> **What the exercise asks**
Which lines in the entries below contain the word "under" with the same capitalization? Report each of those lines in full.

> **Records shown**
§ §

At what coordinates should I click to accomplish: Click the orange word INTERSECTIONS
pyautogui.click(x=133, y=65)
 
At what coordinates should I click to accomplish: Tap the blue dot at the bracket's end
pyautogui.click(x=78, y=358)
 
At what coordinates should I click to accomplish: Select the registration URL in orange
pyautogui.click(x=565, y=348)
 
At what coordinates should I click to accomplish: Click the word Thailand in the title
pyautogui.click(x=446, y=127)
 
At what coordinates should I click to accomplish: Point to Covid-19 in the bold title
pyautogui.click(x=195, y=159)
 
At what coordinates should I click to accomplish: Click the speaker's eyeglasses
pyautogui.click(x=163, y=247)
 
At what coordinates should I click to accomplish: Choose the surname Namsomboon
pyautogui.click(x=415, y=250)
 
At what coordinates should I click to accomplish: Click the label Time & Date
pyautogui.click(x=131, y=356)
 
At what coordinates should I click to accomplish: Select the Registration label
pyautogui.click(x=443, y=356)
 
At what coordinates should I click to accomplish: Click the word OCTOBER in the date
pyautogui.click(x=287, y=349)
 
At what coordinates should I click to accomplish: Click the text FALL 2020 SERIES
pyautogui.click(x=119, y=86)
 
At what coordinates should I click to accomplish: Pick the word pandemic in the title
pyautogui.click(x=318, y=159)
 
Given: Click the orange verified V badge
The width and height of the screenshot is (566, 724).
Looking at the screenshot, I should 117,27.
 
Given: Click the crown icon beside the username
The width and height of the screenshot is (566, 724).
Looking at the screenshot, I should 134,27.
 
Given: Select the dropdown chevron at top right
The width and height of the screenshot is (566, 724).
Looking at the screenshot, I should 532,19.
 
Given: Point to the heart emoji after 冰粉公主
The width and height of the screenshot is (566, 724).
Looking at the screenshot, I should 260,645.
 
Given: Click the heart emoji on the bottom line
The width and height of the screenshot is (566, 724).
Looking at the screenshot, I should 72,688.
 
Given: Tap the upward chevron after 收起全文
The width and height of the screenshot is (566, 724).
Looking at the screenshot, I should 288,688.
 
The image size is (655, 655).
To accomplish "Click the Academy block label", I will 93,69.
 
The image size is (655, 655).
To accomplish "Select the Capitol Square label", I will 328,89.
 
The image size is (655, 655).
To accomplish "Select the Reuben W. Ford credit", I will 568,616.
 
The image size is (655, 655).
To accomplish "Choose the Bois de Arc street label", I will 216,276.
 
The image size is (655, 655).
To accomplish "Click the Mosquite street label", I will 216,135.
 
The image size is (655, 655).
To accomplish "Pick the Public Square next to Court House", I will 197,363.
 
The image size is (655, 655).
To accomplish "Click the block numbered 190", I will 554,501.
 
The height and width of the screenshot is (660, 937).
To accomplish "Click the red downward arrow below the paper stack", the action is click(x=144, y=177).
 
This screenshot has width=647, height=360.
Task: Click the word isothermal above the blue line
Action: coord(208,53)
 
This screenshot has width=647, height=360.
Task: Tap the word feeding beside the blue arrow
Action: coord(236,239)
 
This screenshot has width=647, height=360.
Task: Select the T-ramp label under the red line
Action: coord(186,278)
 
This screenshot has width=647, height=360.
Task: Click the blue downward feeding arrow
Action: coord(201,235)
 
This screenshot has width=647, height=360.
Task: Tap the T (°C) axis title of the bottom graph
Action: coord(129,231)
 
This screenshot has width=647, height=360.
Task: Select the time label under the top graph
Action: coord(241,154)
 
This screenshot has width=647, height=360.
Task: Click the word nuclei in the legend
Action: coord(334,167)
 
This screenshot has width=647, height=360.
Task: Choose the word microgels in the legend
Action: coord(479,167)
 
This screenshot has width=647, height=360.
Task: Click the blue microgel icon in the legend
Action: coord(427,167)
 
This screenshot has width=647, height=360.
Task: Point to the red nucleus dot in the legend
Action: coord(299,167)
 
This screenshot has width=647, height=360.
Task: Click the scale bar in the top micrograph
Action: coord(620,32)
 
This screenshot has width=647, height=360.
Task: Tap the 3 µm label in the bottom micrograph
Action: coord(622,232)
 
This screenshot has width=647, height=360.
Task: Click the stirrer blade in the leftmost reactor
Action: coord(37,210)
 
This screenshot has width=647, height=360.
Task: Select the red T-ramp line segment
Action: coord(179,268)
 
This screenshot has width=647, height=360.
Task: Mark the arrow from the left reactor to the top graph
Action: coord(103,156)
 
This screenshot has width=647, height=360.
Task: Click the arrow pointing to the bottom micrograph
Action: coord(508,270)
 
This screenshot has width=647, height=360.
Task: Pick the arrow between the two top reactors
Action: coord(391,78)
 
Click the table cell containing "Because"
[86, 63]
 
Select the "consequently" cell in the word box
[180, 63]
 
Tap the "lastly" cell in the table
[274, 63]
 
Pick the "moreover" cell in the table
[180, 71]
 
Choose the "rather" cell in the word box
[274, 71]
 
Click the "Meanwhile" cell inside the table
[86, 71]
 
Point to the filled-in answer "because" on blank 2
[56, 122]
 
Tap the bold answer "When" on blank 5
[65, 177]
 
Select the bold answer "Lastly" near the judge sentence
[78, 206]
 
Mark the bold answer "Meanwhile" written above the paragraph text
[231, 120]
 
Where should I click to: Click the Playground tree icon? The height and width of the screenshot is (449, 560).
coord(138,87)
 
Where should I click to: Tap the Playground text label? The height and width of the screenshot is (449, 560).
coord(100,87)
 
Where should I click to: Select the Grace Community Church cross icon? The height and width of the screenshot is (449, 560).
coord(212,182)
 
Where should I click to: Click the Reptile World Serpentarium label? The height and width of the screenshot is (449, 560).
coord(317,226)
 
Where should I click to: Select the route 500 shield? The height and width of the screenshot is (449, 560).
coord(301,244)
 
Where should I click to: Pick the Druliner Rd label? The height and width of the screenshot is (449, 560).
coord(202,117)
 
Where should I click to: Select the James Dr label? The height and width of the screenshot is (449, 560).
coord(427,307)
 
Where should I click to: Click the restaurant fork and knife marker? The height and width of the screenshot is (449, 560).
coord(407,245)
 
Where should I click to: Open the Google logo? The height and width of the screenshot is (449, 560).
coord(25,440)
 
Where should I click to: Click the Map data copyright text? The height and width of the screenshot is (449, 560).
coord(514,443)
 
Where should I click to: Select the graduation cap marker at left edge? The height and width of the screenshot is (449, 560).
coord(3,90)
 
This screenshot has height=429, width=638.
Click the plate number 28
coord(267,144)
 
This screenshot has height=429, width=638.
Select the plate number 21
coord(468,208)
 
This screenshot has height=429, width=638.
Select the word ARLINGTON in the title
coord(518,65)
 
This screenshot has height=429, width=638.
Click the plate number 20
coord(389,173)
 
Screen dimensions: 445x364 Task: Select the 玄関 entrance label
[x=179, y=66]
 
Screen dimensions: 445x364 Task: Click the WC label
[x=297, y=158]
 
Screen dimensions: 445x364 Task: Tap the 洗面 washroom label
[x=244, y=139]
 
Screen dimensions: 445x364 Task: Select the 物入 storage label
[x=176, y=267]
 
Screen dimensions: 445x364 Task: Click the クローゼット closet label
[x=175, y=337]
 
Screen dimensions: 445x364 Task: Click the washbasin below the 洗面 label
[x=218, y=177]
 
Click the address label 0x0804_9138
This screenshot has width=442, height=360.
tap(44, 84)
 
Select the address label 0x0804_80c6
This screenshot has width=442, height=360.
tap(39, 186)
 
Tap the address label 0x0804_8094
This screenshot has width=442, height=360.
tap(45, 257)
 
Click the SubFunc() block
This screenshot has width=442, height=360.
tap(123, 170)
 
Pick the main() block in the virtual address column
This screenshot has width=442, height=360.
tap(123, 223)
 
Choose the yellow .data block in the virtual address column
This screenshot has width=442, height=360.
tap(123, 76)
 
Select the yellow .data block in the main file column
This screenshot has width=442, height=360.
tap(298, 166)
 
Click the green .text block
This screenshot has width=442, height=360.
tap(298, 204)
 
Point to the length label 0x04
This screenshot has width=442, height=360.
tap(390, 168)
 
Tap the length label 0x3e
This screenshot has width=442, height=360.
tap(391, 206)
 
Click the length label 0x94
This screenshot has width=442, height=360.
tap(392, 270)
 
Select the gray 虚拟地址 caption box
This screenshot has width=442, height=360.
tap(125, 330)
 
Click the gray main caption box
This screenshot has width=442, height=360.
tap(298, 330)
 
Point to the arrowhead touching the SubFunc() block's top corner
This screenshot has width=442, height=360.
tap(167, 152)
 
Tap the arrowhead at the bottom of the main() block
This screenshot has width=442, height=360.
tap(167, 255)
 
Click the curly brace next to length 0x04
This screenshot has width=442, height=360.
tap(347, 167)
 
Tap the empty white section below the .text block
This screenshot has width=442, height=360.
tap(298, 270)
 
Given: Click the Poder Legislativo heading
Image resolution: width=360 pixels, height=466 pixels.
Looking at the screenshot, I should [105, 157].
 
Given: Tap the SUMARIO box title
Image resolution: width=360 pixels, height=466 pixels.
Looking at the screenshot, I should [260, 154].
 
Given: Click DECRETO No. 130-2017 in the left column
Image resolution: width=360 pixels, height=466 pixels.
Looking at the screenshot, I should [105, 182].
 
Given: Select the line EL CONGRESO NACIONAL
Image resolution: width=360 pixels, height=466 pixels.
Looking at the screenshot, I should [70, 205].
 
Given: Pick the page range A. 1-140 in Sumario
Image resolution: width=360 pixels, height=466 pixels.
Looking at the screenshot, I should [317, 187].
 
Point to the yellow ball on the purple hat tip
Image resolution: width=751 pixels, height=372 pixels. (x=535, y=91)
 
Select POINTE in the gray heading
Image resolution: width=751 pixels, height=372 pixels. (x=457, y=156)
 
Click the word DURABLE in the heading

§ §

> **Task result**
Task: Select the T-ramp label under the red line
Task: Select the time label under the top graph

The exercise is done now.